▶ [What is being asked]
Report the number of lines in the data where the word "computer" appears, and add no other text.

Dataset entries

★ ★ ★ ★

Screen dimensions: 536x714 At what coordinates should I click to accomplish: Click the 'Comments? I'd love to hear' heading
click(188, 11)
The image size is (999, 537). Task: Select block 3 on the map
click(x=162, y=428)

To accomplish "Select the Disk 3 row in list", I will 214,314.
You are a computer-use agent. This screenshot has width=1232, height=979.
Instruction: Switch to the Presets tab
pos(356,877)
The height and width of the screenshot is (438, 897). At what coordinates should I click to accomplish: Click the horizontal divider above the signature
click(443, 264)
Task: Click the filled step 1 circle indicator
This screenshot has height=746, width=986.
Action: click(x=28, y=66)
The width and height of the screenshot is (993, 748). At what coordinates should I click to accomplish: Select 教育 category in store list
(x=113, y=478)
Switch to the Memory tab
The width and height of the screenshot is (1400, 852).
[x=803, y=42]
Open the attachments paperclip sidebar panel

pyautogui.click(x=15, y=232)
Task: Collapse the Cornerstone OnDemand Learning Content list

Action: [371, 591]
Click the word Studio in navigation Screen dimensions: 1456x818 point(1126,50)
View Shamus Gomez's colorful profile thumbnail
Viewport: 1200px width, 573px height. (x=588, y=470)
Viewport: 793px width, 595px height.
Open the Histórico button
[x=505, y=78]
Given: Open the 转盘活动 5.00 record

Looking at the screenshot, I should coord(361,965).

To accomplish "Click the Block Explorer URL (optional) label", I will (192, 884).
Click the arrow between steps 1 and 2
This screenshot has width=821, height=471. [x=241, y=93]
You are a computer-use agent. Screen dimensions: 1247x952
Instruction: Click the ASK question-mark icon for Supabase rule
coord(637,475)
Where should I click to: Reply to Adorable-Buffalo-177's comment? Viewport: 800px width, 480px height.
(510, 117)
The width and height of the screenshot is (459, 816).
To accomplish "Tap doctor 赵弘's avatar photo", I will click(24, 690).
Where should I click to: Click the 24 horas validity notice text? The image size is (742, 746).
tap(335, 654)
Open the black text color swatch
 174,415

★ ★ ★ ★

▶ [Problem solution]
2